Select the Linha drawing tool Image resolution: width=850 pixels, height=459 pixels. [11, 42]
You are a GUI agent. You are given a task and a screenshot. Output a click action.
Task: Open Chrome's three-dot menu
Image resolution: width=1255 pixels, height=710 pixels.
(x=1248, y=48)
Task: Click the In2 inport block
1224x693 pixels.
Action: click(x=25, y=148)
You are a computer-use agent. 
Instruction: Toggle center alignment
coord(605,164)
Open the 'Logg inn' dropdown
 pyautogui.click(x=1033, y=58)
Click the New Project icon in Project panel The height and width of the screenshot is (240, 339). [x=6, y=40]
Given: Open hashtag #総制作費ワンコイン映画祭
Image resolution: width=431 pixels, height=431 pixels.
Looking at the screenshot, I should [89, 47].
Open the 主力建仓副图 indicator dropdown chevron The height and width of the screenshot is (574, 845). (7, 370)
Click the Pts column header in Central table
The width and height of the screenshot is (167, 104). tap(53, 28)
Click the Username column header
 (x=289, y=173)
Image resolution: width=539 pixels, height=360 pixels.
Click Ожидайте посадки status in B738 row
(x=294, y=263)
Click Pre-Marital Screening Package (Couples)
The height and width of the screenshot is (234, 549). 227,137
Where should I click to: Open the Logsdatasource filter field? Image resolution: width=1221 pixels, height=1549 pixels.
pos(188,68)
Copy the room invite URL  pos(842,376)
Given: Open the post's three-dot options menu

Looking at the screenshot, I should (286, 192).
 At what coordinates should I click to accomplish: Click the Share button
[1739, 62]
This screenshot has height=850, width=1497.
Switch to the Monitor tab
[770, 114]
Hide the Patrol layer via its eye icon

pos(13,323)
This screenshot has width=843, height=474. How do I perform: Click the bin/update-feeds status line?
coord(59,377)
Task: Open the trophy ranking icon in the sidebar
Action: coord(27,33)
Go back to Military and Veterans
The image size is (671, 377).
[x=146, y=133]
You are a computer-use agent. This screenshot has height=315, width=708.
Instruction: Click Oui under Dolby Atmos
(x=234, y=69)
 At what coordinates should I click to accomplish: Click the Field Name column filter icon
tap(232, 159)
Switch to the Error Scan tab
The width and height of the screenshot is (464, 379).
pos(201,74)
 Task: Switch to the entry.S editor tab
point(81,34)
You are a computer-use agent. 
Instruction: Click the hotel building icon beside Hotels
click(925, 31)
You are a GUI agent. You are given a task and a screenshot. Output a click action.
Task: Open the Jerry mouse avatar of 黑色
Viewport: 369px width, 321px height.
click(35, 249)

▶ [GIVEN TASK]
Repeat all of the data above line for line, unchanged.

▶ [RESPONSE TO THE TASK]
Select the Linha drawing tool Image resolution: width=850 pixels, height=459 pixels. [11, 42]
You are a GUI agent. You are given a task and a screenshot. Output a click action.
Task: Open Chrome's three-dot menu
Image resolution: width=1255 pixels, height=710 pixels.
(x=1248, y=48)
Task: Click the In2 inport block
1224x693 pixels.
Action: click(x=25, y=148)
You are a computer-use agent. 
Instruction: Toggle center alignment
coord(605,164)
Open the 'Logg inn' dropdown
 pyautogui.click(x=1033, y=58)
Click the New Project icon in Project panel The height and width of the screenshot is (240, 339). [x=6, y=40]
Given: Open hashtag #総制作費ワンコイン映画祭
Image resolution: width=431 pixels, height=431 pixels.
Looking at the screenshot, I should [89, 47].
Open the 主力建仓副图 indicator dropdown chevron The height and width of the screenshot is (574, 845). (7, 370)
Click the Pts column header in Central table
The width and height of the screenshot is (167, 104). tap(53, 28)
Click the Username column header
 (x=289, y=173)
Image resolution: width=539 pixels, height=360 pixels.
Click Ожидайте посадки status in B738 row
(x=294, y=263)
Click Pre-Marital Screening Package (Couples)
The height and width of the screenshot is (234, 549). 227,137
Where should I click to: Open the Logsdatasource filter field? Image resolution: width=1221 pixels, height=1549 pixels.
pos(188,68)
Copy the room invite URL  pos(842,376)
Given: Open the post's three-dot options menu

Looking at the screenshot, I should (286, 192).
 At what coordinates should I click to accomplish: Click the Share button
[1739, 62]
This screenshot has height=850, width=1497.
Switch to the Monitor tab
[770, 114]
Hide the Patrol layer via its eye icon

pos(13,323)
This screenshot has width=843, height=474. How do I perform: Click the bin/update-feeds status line?
coord(59,377)
Task: Open the trophy ranking icon in the sidebar
Action: coord(27,33)
Go back to Military and Veterans
The image size is (671, 377).
[x=146, y=133]
You are a computer-use agent. This screenshot has height=315, width=708.
Instruction: Click Oui under Dolby Atmos
(x=234, y=69)
 At what coordinates should I click to accomplish: Click the Field Name column filter icon
tap(232, 159)
Switch to the Error Scan tab
The width and height of the screenshot is (464, 379).
pos(201,74)
 Task: Switch to the entry.S editor tab
point(81,34)
You are a computer-use agent. 
Instruction: Click the hotel building icon beside Hotels
click(925, 31)
You are a GUI agent. You are given a task and a screenshot. Output a click action.
Task: Open the Jerry mouse avatar of 黑色
Viewport: 369px width, 321px height.
click(35, 249)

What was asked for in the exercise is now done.